Harus Mampu: Nyaman Bekerja di Luar dan Pulang Sejahtera
Editor
Rully Widayati
Selasa, 2 Juni 2015 22:00 WIB
TEMPO.CO, Jakarta - Pekan lalu, publik kembali disuguhi kabar menyedihkan. Ada 16 warga negara Indonesia dari Pekanbaru disekap dan disiksa di Kamboja, meski akhirnya mereka bisa dipulangkan pada Kamis (28/5) sehingga tak jadi menambah daftar tenaga kerja Indonesia bermasalah di luar negeri.
Bulan lalu, publik dikagetkan dengan kabar eksekusi mati terhadap Siti Zaenab, wanita asal Madura, Jawa Timur, yang telah bekerja di Arab Saudi sejak 1999. Disusul kabar tentang Karni Binti Medi Tarsim, TKI asal Brebes Jawa Tengah, yang dipancung di Arab Saudi. Mereka dieksekusi masing-masing pada 14 dan 16 April 2015.
Akankah cerita nestapa ini berlanjut? Faktanya, saat ini ada 278 TKI terancam hukuman mati di berbagai negara. Sebanyak 212 TKI berada di Malaysia, 27 di China, 37 di Arab Saudi, dan masing-masing 1 TKI di Singapura dan Qatar. Kasus Siti Zaenab dan Karni adalah cermin kemampuan diplomasi yang buruk.

## Entri Data
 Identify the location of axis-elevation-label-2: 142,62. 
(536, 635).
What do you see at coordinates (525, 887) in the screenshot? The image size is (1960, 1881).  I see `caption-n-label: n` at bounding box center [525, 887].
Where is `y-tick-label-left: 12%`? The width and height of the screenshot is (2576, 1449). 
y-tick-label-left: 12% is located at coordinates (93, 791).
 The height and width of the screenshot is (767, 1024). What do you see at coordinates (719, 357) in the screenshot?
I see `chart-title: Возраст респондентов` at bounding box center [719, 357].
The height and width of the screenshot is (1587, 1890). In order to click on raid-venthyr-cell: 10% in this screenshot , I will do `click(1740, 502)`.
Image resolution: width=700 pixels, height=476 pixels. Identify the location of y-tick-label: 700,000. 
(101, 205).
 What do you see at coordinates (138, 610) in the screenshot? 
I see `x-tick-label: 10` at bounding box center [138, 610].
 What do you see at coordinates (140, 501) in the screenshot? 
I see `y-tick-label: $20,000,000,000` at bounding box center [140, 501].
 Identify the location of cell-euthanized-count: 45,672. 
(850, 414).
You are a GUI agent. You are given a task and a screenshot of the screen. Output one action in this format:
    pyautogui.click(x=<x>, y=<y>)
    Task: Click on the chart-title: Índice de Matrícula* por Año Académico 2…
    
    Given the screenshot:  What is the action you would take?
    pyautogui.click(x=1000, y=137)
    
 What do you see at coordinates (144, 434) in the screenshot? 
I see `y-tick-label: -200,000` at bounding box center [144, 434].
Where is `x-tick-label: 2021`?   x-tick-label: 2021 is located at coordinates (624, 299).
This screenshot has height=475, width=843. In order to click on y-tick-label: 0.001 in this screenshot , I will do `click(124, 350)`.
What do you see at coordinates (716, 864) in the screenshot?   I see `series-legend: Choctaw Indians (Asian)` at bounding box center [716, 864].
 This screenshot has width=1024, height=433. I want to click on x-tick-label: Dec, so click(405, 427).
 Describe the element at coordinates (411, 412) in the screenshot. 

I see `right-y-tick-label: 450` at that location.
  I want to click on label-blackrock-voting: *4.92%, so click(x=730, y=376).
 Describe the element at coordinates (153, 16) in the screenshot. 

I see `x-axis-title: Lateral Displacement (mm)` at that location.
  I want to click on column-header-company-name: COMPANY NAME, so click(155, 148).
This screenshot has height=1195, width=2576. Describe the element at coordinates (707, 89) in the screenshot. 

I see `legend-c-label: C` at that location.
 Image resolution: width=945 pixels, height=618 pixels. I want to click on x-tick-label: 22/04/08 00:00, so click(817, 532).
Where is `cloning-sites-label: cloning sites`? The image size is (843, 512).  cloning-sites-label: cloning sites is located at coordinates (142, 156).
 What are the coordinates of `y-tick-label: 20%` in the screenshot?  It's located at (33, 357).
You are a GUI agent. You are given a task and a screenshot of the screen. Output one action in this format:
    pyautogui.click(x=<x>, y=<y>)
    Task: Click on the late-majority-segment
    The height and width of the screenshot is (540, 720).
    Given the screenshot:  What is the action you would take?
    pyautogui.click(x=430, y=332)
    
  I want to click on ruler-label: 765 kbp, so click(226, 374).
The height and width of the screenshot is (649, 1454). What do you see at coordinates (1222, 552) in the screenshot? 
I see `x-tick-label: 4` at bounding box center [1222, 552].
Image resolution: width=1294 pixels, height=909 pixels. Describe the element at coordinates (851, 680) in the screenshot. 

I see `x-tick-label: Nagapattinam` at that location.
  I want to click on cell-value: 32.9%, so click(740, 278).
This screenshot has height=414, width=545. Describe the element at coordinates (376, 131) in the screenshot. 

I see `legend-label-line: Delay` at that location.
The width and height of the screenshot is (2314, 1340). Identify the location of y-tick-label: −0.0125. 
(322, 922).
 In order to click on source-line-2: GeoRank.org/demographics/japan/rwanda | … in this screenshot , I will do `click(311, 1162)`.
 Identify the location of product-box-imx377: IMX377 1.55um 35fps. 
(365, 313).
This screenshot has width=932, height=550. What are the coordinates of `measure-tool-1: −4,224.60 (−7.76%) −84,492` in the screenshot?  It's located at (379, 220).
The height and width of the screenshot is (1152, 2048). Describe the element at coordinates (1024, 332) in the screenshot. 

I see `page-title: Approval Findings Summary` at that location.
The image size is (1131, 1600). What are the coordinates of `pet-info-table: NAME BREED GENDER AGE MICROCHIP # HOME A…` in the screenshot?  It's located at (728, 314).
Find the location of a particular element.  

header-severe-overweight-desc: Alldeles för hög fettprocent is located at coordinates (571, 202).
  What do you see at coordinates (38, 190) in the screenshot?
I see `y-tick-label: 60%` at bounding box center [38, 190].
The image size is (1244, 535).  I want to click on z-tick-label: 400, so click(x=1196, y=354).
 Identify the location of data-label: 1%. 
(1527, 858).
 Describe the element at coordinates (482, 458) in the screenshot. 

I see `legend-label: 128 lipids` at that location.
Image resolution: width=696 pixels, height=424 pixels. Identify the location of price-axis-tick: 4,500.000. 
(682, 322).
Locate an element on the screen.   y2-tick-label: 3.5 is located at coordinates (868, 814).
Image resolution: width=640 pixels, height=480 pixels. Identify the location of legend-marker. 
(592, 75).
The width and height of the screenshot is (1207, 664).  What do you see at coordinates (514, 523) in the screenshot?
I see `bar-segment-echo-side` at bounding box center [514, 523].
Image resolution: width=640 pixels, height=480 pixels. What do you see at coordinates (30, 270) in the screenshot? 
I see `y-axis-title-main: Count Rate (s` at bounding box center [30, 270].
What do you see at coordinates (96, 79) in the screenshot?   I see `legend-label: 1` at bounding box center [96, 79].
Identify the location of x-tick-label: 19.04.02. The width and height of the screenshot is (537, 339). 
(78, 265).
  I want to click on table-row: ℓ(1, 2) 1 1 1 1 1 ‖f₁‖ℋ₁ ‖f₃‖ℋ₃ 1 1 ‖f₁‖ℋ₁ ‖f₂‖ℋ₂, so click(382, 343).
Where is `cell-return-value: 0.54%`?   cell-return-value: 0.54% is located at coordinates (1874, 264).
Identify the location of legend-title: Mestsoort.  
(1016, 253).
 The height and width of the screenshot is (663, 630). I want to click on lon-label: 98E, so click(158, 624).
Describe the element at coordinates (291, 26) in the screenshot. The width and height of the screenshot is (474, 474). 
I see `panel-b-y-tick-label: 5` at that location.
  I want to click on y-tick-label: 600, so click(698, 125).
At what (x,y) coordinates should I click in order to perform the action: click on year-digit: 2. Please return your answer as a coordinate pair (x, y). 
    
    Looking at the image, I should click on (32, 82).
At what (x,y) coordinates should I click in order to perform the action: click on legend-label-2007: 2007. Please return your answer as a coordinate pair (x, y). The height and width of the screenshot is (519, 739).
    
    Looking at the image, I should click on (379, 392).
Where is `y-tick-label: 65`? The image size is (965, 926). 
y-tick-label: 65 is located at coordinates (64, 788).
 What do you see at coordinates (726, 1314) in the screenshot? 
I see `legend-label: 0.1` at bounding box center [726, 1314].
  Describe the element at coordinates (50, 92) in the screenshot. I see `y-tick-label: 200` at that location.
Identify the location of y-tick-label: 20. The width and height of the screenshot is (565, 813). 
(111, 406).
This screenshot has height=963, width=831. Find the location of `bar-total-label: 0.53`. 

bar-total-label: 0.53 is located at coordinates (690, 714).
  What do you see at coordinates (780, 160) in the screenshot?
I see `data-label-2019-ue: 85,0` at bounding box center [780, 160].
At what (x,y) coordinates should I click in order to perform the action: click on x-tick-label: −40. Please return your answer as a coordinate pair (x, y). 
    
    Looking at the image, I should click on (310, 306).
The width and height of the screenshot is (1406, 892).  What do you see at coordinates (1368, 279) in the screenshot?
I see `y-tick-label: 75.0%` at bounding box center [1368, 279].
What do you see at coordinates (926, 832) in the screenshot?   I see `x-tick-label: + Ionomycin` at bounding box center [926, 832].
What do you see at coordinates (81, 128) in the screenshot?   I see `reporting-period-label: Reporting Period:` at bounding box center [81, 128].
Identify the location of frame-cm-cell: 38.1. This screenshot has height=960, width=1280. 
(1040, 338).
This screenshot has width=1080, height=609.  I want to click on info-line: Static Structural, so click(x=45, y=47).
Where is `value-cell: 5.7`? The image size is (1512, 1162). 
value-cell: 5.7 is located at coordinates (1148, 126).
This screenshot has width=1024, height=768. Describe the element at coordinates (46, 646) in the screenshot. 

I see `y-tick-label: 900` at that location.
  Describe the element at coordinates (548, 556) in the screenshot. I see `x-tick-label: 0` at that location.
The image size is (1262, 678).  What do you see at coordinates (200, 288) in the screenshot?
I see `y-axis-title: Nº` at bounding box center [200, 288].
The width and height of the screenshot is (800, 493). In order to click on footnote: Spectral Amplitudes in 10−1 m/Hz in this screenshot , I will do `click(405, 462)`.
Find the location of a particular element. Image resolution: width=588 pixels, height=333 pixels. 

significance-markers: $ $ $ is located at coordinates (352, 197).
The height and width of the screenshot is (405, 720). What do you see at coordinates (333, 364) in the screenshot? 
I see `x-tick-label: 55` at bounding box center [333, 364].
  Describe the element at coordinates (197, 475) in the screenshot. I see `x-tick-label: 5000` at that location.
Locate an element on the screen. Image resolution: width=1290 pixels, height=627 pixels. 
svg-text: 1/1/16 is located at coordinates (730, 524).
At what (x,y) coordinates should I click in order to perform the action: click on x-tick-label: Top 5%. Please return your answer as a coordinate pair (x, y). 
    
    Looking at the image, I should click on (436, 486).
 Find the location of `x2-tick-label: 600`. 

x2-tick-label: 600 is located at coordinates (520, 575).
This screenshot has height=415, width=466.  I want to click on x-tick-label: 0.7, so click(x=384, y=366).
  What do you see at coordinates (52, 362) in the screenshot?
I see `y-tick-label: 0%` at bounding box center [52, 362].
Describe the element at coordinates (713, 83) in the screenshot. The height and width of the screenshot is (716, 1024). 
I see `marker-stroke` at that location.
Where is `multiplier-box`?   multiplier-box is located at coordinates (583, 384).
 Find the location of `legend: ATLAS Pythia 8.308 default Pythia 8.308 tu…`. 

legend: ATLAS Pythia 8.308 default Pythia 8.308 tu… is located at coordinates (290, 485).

## Tugas 1
Sebutkan semua negara yang menurut artikel tentang TKI menjadi tempat TKI terancam hukuman mati.
## Tugas 2
Teruskan artikel tentang TKI mulai setelah kalimat terakhirnya.
Item-item di atas tidak diperlukan.

## Jawaban 1
Malaysia, China, Arab Saudi, Singapura, dan Qatar.

## Jawaban 2
Pada akhir 2013, WNI yang memilih atau ‘terpaksa’ mencari penghidupan di negeri orang tercatat 6,5 juta jiwa. Pada 2014, angka tersebut bertambah dengan adanya pemberangkatan baru sekitar 500.000 orang. Dari total jumlah tersebut sebanyak 1,8 juta orang menghadapi berbagai masalah.
Bekerja di luar negeri bagi sebagian besar TKI merupakan upaya untuk mengatasi kesulitan hidup di dalam negeri. Kenyataan menunjukkan bahwa negeri ini tidak cukup dapat menyediakan lapangan kerja.
Artinya, menjadi TKI di luar negeri untuk memenuhi tuntutan hidup, sekaligus upaya upaya untuk memenuhi hak yang paling mendasar, hak untuk mempertahankan hidup dan hak berusaha. Demi harapan memperoleh kehidupan yang lebih baik, mereka pun pergi ke luar negeri meski harus meninggalkan keluarga.
Padahal, seperti disampaikan oleh Nabi Muhammad SAW, satu dari empat kunci bahagia adalah rezeki di dekat rumah sendiri.
"Arba’un min sa’adatil mar’i. Antakuna zaujatuhu shalihatan, wa aulaaduhul abrara, wa khulathoouhu shalihiin, wa anyakuna rizkuhu fii baladihi." Ada empat perkara yang dapat membuat kebahagiaan seseorang: adanya istri-istri yang shalihah, adanya anak-anak yang baik, pergaulannya dengan orang-orang saleh, dan rezekinya dekat dengan tempat tinggalnya.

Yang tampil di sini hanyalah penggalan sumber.